The Nondual Highlights - http://groups.yahoo.com/group/NDhighlights


photo: Greg Goode

In this issue of the Highlights we're pleased to announce a long-awaited book by Dr. Greg Goode. Greg is one of the pioneers of online nonduality. Greg already has a solid reputation as a clear thinker and communicator. If you've ever met Greg in person you know he's delightful, light hearted, and often the center of attention.

Greg has been a student of various nondual traditions. He earned his Ph.D. in philosophy from The University of Rochester. He is a philosopher, counselor, writer, teacher. Greg is Managing Editor of Philosophical Practice, the Journal of the American Philosophical Practitioners Association.

What follows is a press release of Greg's new book, the book's Table of Contents, relevant links, and an excerpt from the book.

If you have not yet met Greg, here's an opportunity to do so.

--Jerry 

Table of Contents:

--Foreword by Dennis Waite,
author of THE BOOK OF ONE,
     HOW TO MEET YOURSELF, and BACK TO THE TRUTH


--The Direct Path

--Your experience

--Visit from a chemist

--So now - how should I talk?

--Is Consciousness nondual?

--How are objects a block?

--Personal identity

--Wanting an enlightenment experience

--Why wasn't I enlightened at satsang?

--The social construction of enlightenment

--Increasing the sense of separation?

--Neo-Advaita and the Direct Path

--The "enlightenment" story

--Attached to awareness?

Early Reviews:
http://heartofnow.com/files/images/standing.comments.gif

Order:
http://heartofnow.com/files/links.html#books.greg


Read a Sample Chapter:
http://heartofnow.com/files/Standing.excerpt.pdf
(Excerpt is also included below)

 

Excerpt from STANDING AS AWARENESS: Dialogs from Nondual Dinners, by Greg Goode

Your experience

What is your experience like?

There is no identification of a “your” or “my” in it. I"
don’t see a gap between me and my experience. I don’t see
myself as “having” experience. Being and experience are
inseparable.

No, I mean is it nondual? Is it happy? Is it better than mine?

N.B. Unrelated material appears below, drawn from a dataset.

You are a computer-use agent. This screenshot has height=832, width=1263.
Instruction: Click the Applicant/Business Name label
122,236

Many people ask this. They look for a teacher who they feel
has more blissful experiences than they do. Then they hang
around, trying to get the same for themselves. They interpret
experience in a personal way, and they are interested mainly
in the emotional or affective component.

Sometimes the teacher encourages this message. But this
comes from arrogance and a sense of separation on the
teacher’s part, from thinking that he or she is different from
or better than the student. The age-old message of self
inquiry is not about emotions or feelings or interpersonal
comparisons, but about knowing yourself. When one knows
one’s self as awareness, the basis for interpersonal comparison
has evaporated.

Yes, I’ve heard this….

But if you, seeing yourself as a person, desire more pleasant
feelings, there are many ways to proceed. Eat healthy foods,
get plenty of sleep and exercise, think good thoughts, and
treat people well. These are the things that grandmothers tell
their grand kids. It’s common sense that still holds true.

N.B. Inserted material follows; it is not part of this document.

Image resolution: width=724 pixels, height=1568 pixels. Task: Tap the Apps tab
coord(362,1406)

Meditation helps as well. Two quick examples. There is an
emotional high and an expanded feeling from doing chanting
meditation. The feeling is even greater if the chanting is in a
tradition where you feel attracted to the symbols and images.

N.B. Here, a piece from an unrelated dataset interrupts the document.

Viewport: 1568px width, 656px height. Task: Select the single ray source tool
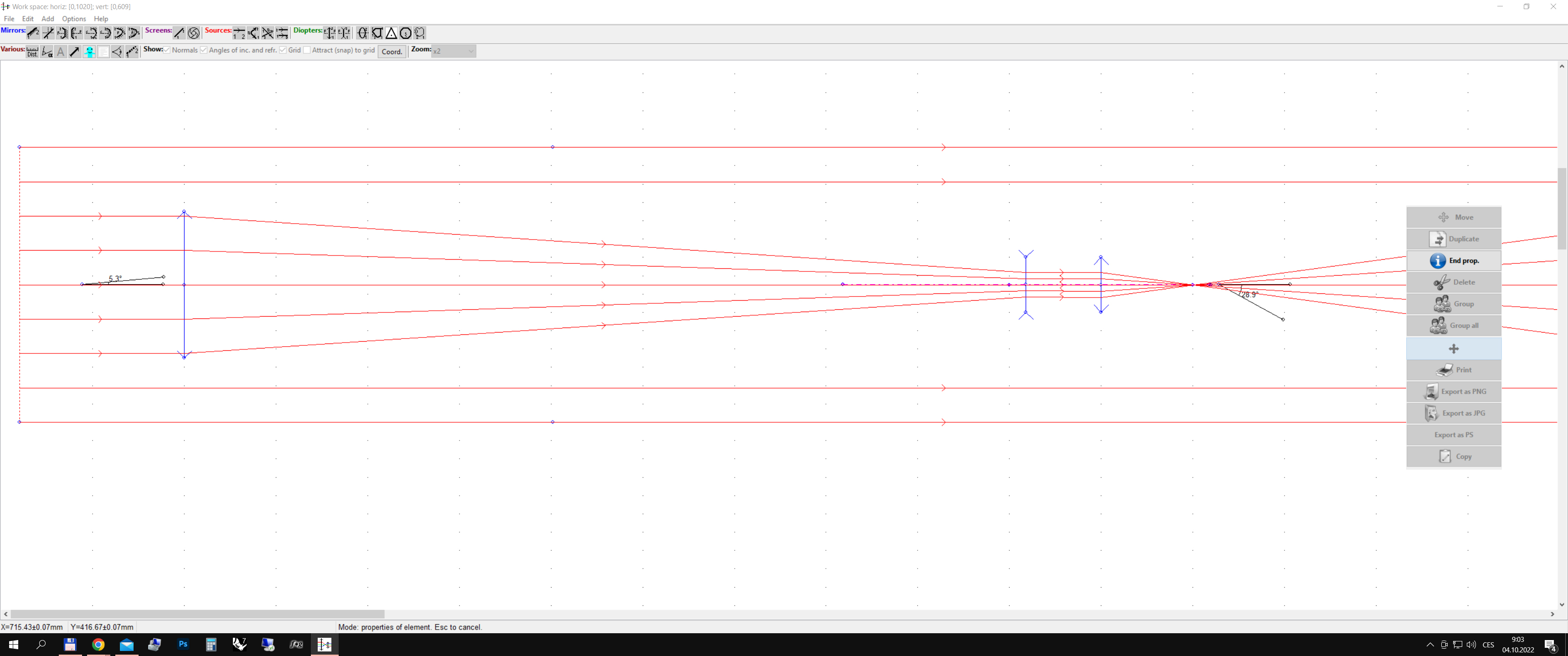[239, 33]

Also, there is a heart-opening feeling from the Buddhist metta
meditation, where you direct the wish for happiness and well
being first to yourself, and then to wider and wider groups
of people and beings, including all the sentient beings in all
universes everywhere. The benefits from these meditations
are tangible and immediate. You always feel better, lighter,
more open and more loving afterwards. And the more you
do them, the less you do them for your own benefit, and the
longer the benefits last.

But what the ancient wisdom teachings talk about is
something else.

Yes, but I want my experience to be lastingly blissful and
nondual. Like yours and like the satsang teachers I hear, and
Ramana’s and Nisargadatta’s experience.

Part of the reason you have this requirement is that you
imagine others being separate but in this same state. But
this isn’t what they say about themselves. It isn’t even what
they’re talking about. Ramana and Nisargadatta – not only
are they not talking about emotional, phenomenal feelings
states, but they are also not personalizing experience. The
pointer given by all these teachings is not personal. The
pointer directs you to see through the presumption of the
separate person. The person cannot withstand inquiry. So
it is not the person’s experience they are talking about.

Then what are they talking about? I thought Ramana and
Nisargadatta were talking about themselves.

Nisargadatta did speak later in his life of the pain. This is a
clue that he wasn’t speaking about blissful feeling states….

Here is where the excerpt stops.